1から2のものを作る。2から3のものを作る。これももちろんクリエイションだし、0から1のものを作るのは、もっとクリエイティビティが必要だ。

ただ、1番精神的にも肉体的にもタフネスが必要なのは、10ほどの蓄積があるものを、0まで遡り、「10まで蓄積があった」という事実を踏まえたうえで、もう一度1ずつ積み上げ直すクリエイションだ。

デカルトが『方法序説』で説明してみせた、世界の全てを疑うことで、確かに存在するものが何かを特定していく手法「方法的懐疑」によく似たこの手法は、自分の中の先入観や思い込みをことごとく分解し、組み立て直すという作業の積み重ねによって成立する。

普通の人なら途中で諦めるか、狂うかのどちらかだろう。

だが、ブルーナボインの名品アランジャケットはおそらくそうした過程から生まれたライダースなのだと思う。

シングルライダース、ダブルライダースという玉石混交のカテゴリー。
これを「セミダブルライダース」なんぞの「なんとなくクリエイション」に堕することなく、慎重かつ大胆に脱構築&再構築。
しかもデザインしきることなく途中で放り出すことで、このジャケットはあらゆる瀬戸際をたゆたう唯一無二の逸品になった。

シングル、ダブル、ましてやセミダブルなどというカテゴライズを拒否するシルエットはその象徴で、ジップのしめ具合で千変万化する形態は常にエレガントだ。

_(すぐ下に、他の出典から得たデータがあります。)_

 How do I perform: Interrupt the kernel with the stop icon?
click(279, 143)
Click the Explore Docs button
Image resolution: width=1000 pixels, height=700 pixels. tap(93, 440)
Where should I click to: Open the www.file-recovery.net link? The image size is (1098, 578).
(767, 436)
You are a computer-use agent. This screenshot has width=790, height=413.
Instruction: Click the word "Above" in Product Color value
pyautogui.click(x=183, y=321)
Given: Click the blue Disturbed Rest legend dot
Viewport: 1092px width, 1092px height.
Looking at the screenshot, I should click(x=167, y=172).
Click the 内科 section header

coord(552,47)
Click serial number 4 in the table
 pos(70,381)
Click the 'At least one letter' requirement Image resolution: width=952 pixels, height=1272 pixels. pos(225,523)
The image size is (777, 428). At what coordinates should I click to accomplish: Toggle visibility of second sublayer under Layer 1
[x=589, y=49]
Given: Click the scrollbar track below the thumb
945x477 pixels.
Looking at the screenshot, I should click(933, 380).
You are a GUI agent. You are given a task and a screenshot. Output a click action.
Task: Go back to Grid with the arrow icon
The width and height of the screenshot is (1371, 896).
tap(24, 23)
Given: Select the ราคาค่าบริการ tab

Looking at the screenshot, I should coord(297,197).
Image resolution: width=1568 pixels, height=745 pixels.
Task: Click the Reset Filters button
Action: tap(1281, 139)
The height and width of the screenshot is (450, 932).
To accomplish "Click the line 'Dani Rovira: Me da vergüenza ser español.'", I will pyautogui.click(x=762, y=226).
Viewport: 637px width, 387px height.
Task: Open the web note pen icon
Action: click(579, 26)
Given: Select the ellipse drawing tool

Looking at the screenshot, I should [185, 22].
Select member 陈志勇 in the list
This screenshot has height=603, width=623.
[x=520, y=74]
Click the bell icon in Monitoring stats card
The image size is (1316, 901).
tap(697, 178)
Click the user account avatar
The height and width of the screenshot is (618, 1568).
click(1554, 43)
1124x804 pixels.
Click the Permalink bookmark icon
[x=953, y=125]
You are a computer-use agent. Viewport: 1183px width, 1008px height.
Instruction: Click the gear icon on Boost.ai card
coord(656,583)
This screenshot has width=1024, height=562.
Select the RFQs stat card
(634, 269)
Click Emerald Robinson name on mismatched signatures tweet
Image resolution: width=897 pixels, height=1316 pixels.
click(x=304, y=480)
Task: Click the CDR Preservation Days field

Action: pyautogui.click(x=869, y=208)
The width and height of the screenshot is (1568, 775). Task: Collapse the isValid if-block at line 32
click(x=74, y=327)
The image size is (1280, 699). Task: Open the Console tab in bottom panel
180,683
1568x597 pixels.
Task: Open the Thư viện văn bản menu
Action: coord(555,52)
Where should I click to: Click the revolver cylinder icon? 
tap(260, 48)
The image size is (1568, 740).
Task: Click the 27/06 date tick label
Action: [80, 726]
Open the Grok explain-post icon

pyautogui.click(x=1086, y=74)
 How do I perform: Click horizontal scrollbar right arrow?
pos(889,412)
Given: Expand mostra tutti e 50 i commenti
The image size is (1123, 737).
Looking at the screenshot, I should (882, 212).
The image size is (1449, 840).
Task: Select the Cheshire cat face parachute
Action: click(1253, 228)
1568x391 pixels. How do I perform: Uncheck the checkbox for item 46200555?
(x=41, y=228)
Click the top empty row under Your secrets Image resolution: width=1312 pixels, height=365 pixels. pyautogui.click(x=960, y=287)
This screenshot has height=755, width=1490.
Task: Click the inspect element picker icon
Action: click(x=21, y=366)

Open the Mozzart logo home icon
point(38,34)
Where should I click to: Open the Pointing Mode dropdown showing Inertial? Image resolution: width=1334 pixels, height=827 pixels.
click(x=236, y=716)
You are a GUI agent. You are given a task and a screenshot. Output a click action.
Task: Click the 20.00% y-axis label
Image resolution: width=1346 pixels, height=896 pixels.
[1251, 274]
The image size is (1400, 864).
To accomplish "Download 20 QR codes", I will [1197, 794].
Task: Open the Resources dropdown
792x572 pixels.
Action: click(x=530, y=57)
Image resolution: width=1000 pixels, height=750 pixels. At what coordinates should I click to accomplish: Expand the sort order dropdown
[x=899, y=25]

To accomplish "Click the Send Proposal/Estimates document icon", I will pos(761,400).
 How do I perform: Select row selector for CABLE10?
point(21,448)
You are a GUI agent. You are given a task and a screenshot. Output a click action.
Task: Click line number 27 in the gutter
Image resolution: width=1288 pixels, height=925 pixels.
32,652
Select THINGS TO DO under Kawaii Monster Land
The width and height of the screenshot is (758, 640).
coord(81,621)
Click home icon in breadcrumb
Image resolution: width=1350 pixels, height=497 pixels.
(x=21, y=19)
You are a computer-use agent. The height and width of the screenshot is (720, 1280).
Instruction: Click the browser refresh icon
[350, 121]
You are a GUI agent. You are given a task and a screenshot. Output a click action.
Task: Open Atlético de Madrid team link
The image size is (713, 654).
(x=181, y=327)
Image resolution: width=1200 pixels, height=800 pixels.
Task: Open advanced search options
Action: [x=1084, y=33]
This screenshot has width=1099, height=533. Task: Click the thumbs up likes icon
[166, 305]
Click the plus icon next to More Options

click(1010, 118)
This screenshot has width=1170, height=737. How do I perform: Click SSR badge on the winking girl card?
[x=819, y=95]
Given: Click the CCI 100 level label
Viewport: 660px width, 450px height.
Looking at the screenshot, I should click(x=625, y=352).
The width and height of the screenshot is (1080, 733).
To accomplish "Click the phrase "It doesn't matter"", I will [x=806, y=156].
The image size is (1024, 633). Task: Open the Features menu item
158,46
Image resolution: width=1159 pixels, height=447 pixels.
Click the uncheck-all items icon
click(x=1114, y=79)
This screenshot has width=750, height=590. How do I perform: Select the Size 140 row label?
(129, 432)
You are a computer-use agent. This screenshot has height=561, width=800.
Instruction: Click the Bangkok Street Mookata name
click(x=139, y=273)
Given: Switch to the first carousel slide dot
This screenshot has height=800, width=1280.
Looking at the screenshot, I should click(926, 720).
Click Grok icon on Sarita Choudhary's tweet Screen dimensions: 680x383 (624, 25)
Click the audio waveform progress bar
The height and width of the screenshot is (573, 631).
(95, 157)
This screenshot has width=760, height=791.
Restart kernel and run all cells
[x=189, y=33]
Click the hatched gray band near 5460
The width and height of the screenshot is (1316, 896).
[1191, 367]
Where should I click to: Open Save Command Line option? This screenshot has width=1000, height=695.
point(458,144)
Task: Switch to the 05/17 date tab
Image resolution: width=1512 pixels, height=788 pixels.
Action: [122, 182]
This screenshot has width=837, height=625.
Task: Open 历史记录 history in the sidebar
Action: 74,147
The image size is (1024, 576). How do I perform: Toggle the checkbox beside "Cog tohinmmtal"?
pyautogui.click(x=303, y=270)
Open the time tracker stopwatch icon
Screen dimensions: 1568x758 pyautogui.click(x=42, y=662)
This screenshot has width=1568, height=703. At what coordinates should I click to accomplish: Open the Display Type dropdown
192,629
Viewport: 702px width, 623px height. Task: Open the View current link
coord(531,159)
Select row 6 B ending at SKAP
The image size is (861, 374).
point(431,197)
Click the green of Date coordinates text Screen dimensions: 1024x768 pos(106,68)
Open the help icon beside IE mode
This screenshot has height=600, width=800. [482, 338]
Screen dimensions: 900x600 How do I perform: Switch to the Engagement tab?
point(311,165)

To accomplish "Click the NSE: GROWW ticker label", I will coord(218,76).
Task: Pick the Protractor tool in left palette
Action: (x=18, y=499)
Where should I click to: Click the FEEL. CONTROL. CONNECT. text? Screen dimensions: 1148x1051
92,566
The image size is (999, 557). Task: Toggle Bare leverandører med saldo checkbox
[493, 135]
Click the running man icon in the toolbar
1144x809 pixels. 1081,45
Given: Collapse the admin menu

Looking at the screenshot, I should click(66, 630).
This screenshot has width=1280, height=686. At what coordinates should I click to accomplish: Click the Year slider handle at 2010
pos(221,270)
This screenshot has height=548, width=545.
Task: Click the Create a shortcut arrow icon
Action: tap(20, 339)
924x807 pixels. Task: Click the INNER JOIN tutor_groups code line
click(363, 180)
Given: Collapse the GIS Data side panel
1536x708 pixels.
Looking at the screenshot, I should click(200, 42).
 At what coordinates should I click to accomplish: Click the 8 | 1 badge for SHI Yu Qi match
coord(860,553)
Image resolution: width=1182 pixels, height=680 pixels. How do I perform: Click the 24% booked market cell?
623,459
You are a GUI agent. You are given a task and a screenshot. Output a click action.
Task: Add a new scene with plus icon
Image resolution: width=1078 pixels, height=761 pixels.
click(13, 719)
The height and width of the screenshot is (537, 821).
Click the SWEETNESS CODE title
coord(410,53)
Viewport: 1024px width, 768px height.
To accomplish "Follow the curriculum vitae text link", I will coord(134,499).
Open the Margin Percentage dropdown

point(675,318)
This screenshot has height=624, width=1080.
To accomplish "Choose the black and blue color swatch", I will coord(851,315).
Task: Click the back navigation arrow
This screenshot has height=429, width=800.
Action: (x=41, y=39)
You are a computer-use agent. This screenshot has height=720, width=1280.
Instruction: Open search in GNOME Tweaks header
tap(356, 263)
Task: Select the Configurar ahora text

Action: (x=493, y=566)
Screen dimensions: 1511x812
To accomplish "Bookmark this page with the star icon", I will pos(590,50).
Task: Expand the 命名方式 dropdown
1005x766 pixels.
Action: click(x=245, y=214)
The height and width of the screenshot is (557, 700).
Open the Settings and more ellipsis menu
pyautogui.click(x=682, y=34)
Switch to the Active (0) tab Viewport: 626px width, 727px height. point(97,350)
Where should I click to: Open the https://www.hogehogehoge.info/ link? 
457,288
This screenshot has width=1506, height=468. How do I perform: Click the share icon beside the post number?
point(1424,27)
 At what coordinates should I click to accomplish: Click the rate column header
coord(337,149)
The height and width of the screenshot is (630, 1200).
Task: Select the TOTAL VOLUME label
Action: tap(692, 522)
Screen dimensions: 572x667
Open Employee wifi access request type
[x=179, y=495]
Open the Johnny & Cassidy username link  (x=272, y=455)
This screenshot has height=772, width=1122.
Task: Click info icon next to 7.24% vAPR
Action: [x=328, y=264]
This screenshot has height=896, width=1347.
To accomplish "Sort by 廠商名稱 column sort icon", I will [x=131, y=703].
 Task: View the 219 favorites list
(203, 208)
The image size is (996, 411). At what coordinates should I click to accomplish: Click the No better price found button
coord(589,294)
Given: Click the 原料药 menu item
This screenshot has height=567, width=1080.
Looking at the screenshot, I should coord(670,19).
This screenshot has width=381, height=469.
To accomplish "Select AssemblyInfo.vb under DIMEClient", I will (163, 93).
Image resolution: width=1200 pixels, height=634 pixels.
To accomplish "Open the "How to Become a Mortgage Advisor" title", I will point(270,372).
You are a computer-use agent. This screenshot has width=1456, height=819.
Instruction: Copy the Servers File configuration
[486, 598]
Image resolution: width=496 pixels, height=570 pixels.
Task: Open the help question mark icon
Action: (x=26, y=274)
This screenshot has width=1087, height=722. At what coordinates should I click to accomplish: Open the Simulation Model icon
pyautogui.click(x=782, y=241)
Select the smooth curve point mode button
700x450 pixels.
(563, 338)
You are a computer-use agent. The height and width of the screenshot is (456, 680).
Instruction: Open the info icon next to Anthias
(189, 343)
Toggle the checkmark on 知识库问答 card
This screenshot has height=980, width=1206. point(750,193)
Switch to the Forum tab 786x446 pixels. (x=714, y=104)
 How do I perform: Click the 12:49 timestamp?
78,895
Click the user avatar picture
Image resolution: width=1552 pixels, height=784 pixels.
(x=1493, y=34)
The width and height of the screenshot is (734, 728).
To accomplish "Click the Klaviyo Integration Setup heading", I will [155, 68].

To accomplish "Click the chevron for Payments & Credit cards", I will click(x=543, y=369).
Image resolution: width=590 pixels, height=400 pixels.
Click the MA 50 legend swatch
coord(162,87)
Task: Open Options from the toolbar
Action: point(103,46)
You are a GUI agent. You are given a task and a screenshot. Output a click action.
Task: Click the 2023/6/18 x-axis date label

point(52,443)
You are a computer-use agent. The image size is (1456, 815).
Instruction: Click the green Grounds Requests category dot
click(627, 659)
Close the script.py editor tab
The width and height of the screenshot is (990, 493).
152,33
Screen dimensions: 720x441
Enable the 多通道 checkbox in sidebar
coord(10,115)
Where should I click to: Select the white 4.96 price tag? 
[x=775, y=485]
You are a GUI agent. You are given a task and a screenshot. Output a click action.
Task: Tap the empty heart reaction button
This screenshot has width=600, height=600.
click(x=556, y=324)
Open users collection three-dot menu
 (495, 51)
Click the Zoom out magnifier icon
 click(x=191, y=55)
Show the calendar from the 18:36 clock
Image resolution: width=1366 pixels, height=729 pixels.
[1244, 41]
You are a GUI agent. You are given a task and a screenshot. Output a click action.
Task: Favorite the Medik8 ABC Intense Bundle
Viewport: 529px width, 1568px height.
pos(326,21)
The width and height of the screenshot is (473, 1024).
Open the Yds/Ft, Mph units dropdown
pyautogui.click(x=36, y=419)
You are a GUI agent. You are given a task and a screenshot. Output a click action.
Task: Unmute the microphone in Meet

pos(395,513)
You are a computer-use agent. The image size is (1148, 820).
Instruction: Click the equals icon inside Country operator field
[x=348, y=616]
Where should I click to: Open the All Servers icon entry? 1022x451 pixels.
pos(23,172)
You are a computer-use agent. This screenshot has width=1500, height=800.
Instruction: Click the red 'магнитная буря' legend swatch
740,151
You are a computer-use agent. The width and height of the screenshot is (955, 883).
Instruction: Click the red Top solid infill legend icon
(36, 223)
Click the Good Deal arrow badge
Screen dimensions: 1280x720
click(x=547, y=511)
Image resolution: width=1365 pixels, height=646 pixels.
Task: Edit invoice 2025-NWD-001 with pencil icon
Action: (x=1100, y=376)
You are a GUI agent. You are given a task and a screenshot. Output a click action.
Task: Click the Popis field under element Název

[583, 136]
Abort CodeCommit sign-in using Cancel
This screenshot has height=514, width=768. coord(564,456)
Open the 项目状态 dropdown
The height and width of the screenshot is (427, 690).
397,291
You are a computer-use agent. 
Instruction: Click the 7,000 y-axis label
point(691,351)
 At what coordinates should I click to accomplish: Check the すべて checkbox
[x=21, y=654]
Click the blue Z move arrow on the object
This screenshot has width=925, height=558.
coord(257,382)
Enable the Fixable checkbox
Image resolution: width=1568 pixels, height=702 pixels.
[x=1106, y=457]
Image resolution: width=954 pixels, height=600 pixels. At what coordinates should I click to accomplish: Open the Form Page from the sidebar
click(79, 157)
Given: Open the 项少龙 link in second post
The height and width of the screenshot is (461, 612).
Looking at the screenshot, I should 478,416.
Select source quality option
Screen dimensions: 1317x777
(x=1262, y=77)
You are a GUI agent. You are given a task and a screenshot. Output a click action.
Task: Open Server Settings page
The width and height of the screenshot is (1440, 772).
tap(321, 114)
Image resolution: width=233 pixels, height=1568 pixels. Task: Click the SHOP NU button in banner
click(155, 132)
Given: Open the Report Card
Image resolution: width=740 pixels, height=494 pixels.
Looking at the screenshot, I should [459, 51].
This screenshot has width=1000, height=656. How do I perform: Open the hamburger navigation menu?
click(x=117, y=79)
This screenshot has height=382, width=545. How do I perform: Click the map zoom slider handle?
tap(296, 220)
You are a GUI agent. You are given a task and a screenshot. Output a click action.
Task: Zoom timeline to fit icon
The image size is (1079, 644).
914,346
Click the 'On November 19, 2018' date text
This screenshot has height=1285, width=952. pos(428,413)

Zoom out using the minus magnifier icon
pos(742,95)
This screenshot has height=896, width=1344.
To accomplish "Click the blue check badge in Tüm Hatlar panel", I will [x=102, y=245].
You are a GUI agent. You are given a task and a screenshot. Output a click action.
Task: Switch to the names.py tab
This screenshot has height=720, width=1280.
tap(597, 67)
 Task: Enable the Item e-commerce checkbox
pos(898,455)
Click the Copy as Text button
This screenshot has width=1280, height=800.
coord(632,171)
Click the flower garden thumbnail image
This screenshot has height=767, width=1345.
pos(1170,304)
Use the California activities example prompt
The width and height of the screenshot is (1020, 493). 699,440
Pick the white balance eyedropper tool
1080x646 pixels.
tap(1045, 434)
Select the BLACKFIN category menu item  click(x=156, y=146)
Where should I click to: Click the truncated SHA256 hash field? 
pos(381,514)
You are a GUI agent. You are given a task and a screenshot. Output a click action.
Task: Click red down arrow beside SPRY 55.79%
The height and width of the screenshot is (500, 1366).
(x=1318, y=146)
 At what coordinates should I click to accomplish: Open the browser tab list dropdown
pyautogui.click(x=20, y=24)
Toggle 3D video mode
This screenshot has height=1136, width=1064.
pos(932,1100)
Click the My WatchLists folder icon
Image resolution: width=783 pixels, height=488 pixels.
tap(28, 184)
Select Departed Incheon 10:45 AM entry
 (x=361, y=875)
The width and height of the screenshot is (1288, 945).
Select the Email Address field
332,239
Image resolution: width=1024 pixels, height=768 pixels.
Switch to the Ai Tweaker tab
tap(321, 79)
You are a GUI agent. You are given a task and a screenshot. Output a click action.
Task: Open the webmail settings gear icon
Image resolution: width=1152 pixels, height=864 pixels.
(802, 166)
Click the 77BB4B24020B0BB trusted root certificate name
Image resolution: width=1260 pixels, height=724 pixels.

気品溢れるのはフロントだけでなく、サイド、バックも同様だ。「アラン」という語音から想起されるエレガンスがにじみ出る。

何者でもない、しかし芯を感じさせる美しさ。アランジャケットはそれをレザージャケットという形で表現した。

1→2、2→3といった安直な発想からはこんなものは出てこないし、0→1のクリエイションでは、ここまでの完成度にはならない。

既存のライダースジャケットを深く深く理解し、そのうえで分解と再構成を繰り返し、足し算と引き算を繰り返し、ようやく見出した「答え」だからこそ、単なる外連とは一線どころか一世界を画している。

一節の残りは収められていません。